Post-MV wakashio – Naufrage du Sir Gaëtan : À l’épreuve de l’inconsolable douleur !

La sourde colère des proches et collègues des trois victimes et du capitaine, toujours porté disparu en mer, face au silence cynique de la MPA

- Publicité -

Quatre jours après le drame en mer au large de La Pointe-Roches-Noires avec trois victimes Lindsay Plassan, Sylvain Addison et Sujit Kumar Seewoo, et le capitaine Moswadeck Bheenick, toujours porté manquant en mer à hier après-midi, les proches des victimes aussi bien que leurs collègues de travail affrontent l’épreuve de la douleur inconsolable. Alors que rien ne sera comme auparavant pour eux avec en plus le traumatisme de cette disparition soudaine, le silence cynique affiché jusqu’ici par la direction de la Mauritius Ports Authority est encore plus révoltant. Et ce, sans compter l’outrage indéfendable à la mémoire des victimes commis par le Chairman de cette même MPA, un dénommé Ramalingum Maistry, le jour du drame.

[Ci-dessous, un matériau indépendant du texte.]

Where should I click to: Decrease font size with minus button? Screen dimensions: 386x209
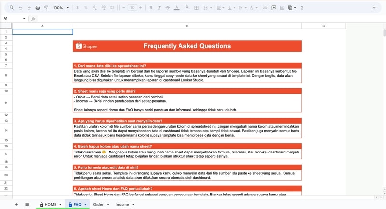124,8
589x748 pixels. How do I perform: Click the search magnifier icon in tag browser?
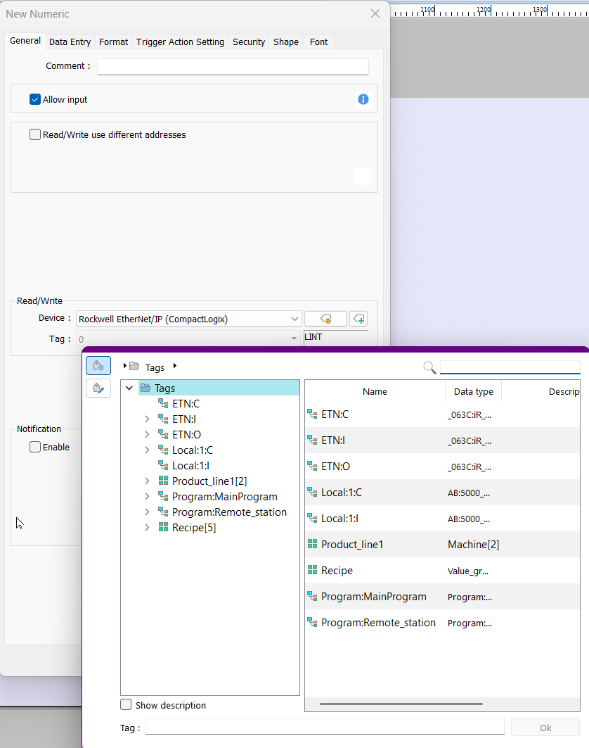[x=429, y=367]
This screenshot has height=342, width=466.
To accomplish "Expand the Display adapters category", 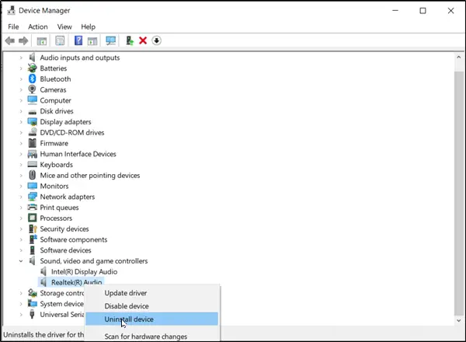I will coord(21,122).
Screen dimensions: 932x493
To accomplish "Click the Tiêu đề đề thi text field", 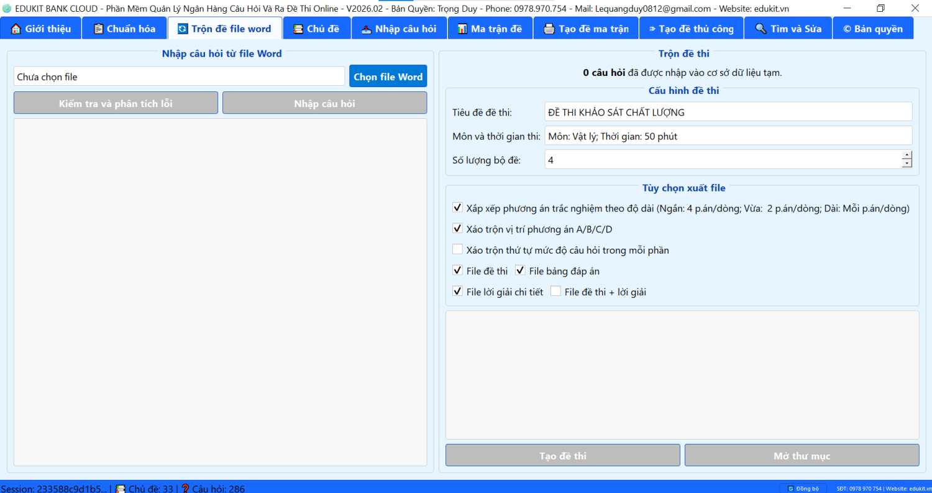I will [728, 112].
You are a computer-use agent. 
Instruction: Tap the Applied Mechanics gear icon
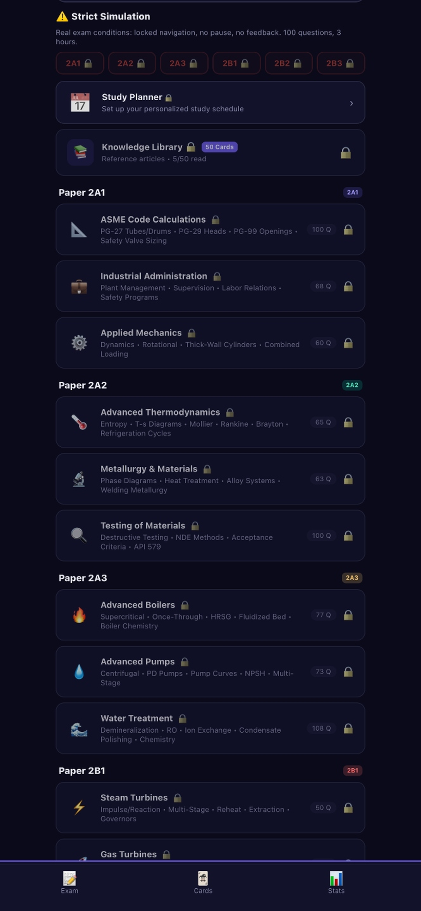[x=79, y=343]
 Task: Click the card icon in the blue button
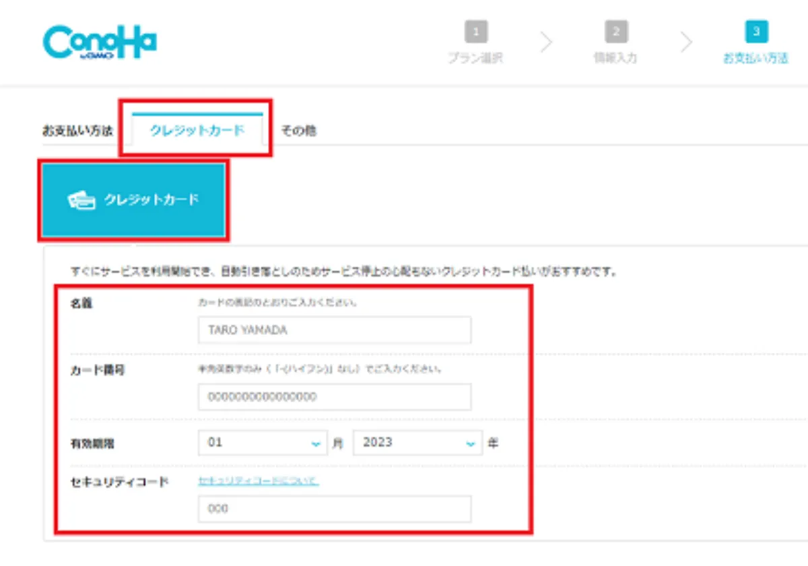tap(81, 200)
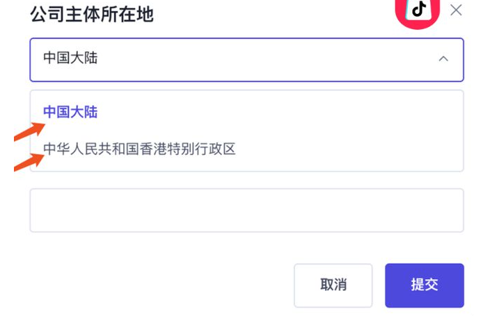The height and width of the screenshot is (316, 481).
Task: Click the upper orange arrow pointer
Action: pos(30,131)
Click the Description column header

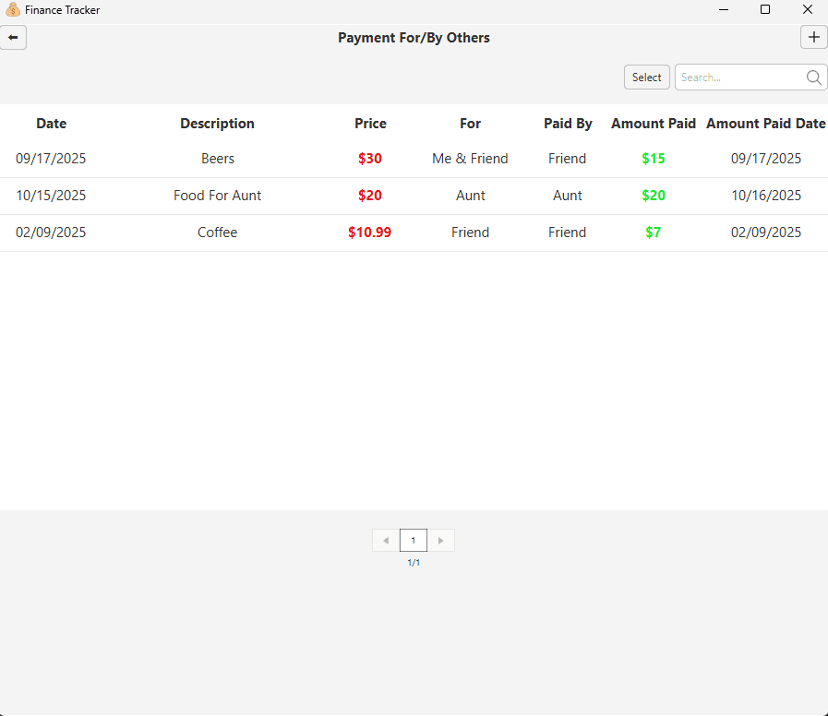pos(217,124)
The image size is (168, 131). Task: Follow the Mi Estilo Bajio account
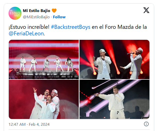click(x=59, y=17)
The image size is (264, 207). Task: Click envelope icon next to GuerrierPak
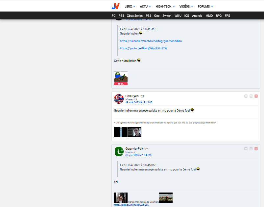pos(147,149)
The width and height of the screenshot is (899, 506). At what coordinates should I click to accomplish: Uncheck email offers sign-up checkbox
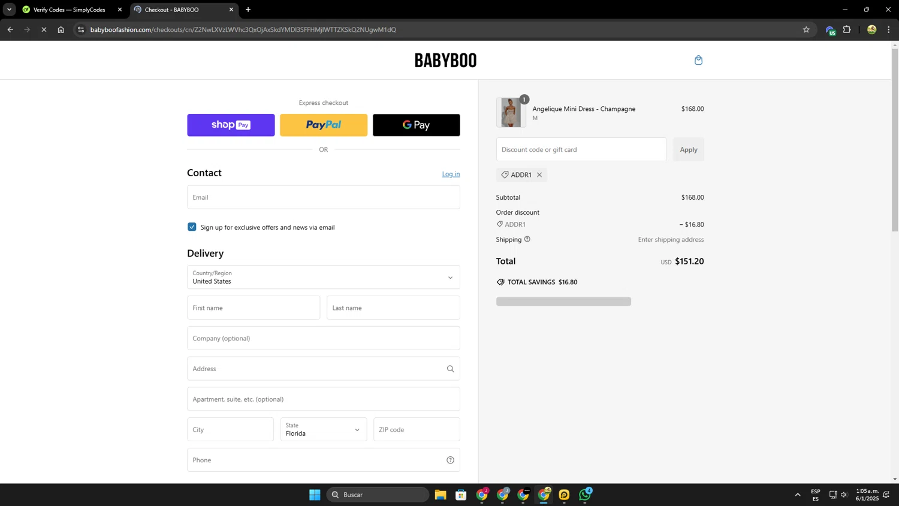[x=192, y=227]
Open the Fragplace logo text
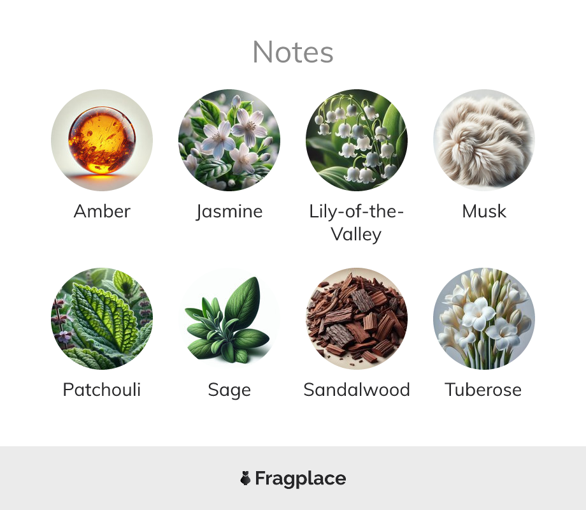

Comme pour aider à conjurer ce mauvais sort, des membres de la famille des victimes, en l’occurrence Rudy Plassan et Daniel Addison, les frères des défunts Lindsay Plassan et Sylvain Addison, qui sont également des marins, ont crié fort leur amertume et surtout leur colère devant les circonstances de ce drame en mer, avec les premières victimes du naufrage MV Wakashio au large de Pointe-d’Esny. Présents au point de presse de la Maritime Transport and Port Employees Union (MTPEU) à Roche-Bois hier, ils ont souhaité partager leurs dernières conversations avec les victimes avant l’opération consistant à ramener la barge de Taylor Smith, L’Ami Constant, de Pointe-D’Esny.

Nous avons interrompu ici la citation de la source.